> **The task**: It is required that all of the data be written out exactly.

Records supplied below:

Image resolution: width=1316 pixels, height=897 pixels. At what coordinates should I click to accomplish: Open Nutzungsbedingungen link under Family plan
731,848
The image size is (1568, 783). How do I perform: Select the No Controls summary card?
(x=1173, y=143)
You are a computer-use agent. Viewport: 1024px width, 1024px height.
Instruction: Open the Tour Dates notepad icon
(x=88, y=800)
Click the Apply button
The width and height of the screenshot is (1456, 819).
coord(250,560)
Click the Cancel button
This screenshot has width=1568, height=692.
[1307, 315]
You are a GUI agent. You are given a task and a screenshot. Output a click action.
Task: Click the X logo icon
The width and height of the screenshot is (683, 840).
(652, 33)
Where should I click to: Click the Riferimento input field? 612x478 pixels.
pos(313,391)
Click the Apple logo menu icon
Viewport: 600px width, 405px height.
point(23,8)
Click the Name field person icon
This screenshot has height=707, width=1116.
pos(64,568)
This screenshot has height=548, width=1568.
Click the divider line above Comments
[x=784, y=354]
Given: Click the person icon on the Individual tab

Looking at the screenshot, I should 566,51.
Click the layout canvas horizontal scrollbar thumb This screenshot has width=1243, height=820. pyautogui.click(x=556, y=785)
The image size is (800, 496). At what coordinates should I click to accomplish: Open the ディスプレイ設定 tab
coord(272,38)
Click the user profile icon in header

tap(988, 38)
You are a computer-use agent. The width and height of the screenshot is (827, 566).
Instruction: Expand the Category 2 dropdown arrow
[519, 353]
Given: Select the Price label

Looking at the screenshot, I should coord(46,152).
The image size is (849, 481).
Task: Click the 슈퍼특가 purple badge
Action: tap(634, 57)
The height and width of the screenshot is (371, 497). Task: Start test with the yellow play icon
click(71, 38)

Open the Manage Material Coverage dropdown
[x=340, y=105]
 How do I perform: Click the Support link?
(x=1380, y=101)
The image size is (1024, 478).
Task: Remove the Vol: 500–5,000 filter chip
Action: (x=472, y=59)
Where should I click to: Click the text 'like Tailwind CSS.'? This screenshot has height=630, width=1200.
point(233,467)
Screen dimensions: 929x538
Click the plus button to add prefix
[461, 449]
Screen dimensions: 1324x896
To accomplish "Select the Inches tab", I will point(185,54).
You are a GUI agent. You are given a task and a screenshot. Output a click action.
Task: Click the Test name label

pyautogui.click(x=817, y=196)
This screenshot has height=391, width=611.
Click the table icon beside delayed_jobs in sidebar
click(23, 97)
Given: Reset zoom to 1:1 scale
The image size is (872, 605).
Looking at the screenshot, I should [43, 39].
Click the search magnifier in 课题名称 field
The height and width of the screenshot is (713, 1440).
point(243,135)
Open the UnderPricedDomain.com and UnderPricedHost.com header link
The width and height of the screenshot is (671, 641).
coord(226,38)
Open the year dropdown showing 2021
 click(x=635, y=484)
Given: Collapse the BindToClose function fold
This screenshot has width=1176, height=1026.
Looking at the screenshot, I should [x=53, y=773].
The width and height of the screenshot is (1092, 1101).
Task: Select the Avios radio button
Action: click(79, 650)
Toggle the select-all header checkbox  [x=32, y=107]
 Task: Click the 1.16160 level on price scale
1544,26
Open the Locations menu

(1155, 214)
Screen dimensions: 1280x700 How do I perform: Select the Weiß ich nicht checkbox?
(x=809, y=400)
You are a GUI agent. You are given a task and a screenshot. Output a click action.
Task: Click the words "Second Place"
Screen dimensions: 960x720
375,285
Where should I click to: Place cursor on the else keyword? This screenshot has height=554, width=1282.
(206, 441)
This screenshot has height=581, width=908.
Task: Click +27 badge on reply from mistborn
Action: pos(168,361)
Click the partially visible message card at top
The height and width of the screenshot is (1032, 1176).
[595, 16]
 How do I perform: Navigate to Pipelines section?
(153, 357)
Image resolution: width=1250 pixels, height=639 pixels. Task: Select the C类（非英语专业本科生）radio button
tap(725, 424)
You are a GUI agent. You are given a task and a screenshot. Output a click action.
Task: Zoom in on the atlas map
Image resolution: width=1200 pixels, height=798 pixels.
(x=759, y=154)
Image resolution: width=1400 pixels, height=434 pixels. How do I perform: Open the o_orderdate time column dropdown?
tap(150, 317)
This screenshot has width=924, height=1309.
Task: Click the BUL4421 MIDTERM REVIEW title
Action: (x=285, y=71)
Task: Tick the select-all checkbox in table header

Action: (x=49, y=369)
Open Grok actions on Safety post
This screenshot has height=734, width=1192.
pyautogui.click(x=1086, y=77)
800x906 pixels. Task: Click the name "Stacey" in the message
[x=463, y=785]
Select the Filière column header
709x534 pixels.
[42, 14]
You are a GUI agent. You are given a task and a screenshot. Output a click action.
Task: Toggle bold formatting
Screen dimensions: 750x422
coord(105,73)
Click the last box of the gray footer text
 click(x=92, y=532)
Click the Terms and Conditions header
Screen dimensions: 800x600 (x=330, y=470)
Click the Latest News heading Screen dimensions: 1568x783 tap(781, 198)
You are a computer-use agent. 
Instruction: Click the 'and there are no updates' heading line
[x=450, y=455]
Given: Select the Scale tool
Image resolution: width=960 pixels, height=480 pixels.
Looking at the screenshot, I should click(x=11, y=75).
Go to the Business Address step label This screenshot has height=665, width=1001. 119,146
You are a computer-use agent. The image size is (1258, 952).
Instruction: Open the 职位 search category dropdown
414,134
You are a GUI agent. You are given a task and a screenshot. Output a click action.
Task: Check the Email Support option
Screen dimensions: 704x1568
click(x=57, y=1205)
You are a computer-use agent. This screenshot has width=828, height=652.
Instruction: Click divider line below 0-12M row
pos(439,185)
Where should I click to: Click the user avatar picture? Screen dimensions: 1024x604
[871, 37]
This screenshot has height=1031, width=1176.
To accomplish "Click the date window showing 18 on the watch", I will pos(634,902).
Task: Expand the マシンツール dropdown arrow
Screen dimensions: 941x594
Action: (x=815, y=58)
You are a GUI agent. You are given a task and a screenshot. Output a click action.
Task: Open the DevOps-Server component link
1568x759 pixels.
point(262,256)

End of Records supplied.

> **Exercise output**:
Image resolution: width=1316 pixels, height=897 pixels. At what coordinates should I click to accomplish: Open Nutzungsbedingungen link under Family plan
731,848
The image size is (1568, 783). How do I perform: Select the No Controls summary card?
(x=1173, y=143)
You are a computer-use agent. Viewport: 1024px width, 1024px height.
Instruction: Open the Tour Dates notepad icon
(x=88, y=800)
Click the Apply button
The width and height of the screenshot is (1456, 819).
coord(250,560)
Click the Cancel button
This screenshot has width=1568, height=692.
[1307, 315]
You are a GUI agent. You are given a task and a screenshot. Output a click action.
Task: Click the X logo icon
The width and height of the screenshot is (683, 840).
(652, 33)
Where should I click to: Click the Riferimento input field? 612x478 pixels.
pos(313,391)
Click the Apple logo menu icon
Viewport: 600px width, 405px height.
point(23,8)
Click the Name field person icon
This screenshot has height=707, width=1116.
pos(64,568)
This screenshot has height=548, width=1568.
Click the divider line above Comments
[x=784, y=354]
Given: Click the person icon on the Individual tab

Looking at the screenshot, I should 566,51.
Click the layout canvas horizontal scrollbar thumb This screenshot has width=1243, height=820. pyautogui.click(x=556, y=785)
The image size is (800, 496). At what coordinates should I click to accomplish: Open the ディスプレイ設定 tab
coord(272,38)
Click the user profile icon in header

tap(988, 38)
You are a computer-use agent. The width and height of the screenshot is (827, 566).
Instruction: Expand the Category 2 dropdown arrow
[519, 353]
Given: Select the Price label

Looking at the screenshot, I should coord(46,152).
The image size is (849, 481).
Task: Click the 슈퍼특가 purple badge
Action: tap(634, 57)
The height and width of the screenshot is (371, 497). Task: Start test with the yellow play icon
click(71, 38)

Open the Manage Material Coverage dropdown
[x=340, y=105]
 How do I perform: Click the Support link?
(x=1380, y=101)
The image size is (1024, 478).
Task: Remove the Vol: 500–5,000 filter chip
Action: (x=472, y=59)
Where should I click to: Click the text 'like Tailwind CSS.'? This screenshot has height=630, width=1200.
point(233,467)
Screen dimensions: 929x538
Click the plus button to add prefix
[461, 449]
Screen dimensions: 1324x896
To accomplish "Select the Inches tab", I will point(185,54).
You are a GUI agent. You are given a task and a screenshot. Output a click action.
Task: Click the Test name label

pyautogui.click(x=817, y=196)
This screenshot has height=391, width=611.
Click the table icon beside delayed_jobs in sidebar
click(23, 97)
Given: Reset zoom to 1:1 scale
The image size is (872, 605).
Looking at the screenshot, I should [43, 39].
Click the search magnifier in 课题名称 field
The height and width of the screenshot is (713, 1440).
point(243,135)
Open the UnderPricedDomain.com and UnderPricedHost.com header link
The width and height of the screenshot is (671, 641).
coord(226,38)
Open the year dropdown showing 2021
 click(x=635, y=484)
Given: Collapse the BindToClose function fold
This screenshot has width=1176, height=1026.
Looking at the screenshot, I should [x=53, y=773].
The width and height of the screenshot is (1092, 1101).
Task: Select the Avios radio button
Action: click(79, 650)
Toggle the select-all header checkbox  [x=32, y=107]
 Task: Click the 1.16160 level on price scale
1544,26
Open the Locations menu

(1155, 214)
Screen dimensions: 1280x700 How do I perform: Select the Weiß ich nicht checkbox?
(x=809, y=400)
You are a GUI agent. You are given a task and a screenshot. Output a click action.
Task: Click the words "Second Place"
Screen dimensions: 960x720
375,285
Where should I click to: Place cursor on the else keyword? This screenshot has height=554, width=1282.
(206, 441)
This screenshot has height=581, width=908.
Task: Click +27 badge on reply from mistborn
Action: pos(168,361)
Click the partially visible message card at top
The height and width of the screenshot is (1032, 1176).
[595, 16]
 How do I perform: Navigate to Pipelines section?
(153, 357)
Image resolution: width=1250 pixels, height=639 pixels. Task: Select the C类（非英语专业本科生）radio button
tap(725, 424)
You are a GUI agent. You are given a task and a screenshot. Output a click action.
Task: Zoom in on the atlas map
Image resolution: width=1200 pixels, height=798 pixels.
(x=759, y=154)
Image resolution: width=1400 pixels, height=434 pixels. How do I perform: Open the o_orderdate time column dropdown?
tap(150, 317)
This screenshot has width=924, height=1309.
Task: Click the BUL4421 MIDTERM REVIEW title
Action: (x=285, y=71)
Task: Tick the select-all checkbox in table header

Action: (x=49, y=369)
Open Grok actions on Safety post
This screenshot has height=734, width=1192.
pyautogui.click(x=1086, y=77)
800x906 pixels. Task: Click the name "Stacey" in the message
[x=463, y=785]
Select the Filière column header
709x534 pixels.
[42, 14]
You are a GUI agent. You are given a task and a screenshot. Output a click action.
Task: Toggle bold formatting
Screen dimensions: 750x422
coord(105,73)
Click the last box of the gray footer text
 click(x=92, y=532)
Click the Terms and Conditions header
Screen dimensions: 800x600 (x=330, y=470)
Click the Latest News heading Screen dimensions: 1568x783 tap(781, 198)
You are a computer-use agent. 
Instruction: Click the 'and there are no updates' heading line
[x=450, y=455]
Given: Select the Scale tool
Image resolution: width=960 pixels, height=480 pixels.
Looking at the screenshot, I should click(x=11, y=75).
Go to the Business Address step label This screenshot has height=665, width=1001. 119,146
You are a computer-use agent. The image size is (1258, 952).
Instruction: Open the 职位 search category dropdown
414,134
You are a GUI agent. You are given a task and a screenshot. Output a click action.
Task: Check the Email Support option
Screen dimensions: 704x1568
click(x=57, y=1205)
You are a computer-use agent. This screenshot has width=828, height=652.
Instruction: Click divider line below 0-12M row
pos(439,185)
Where should I click to: Click the user avatar picture? Screen dimensions: 1024x604
[871, 37]
This screenshot has height=1031, width=1176.
To accomplish "Click the date window showing 18 on the watch", I will pos(634,902).
Task: Expand the マシンツール dropdown arrow
Screen dimensions: 941x594
Action: (x=815, y=58)
You are a GUI agent. You are given a task and a screenshot. Output a click action.
Task: Open the DevOps-Server component link
1568x759 pixels.
point(262,256)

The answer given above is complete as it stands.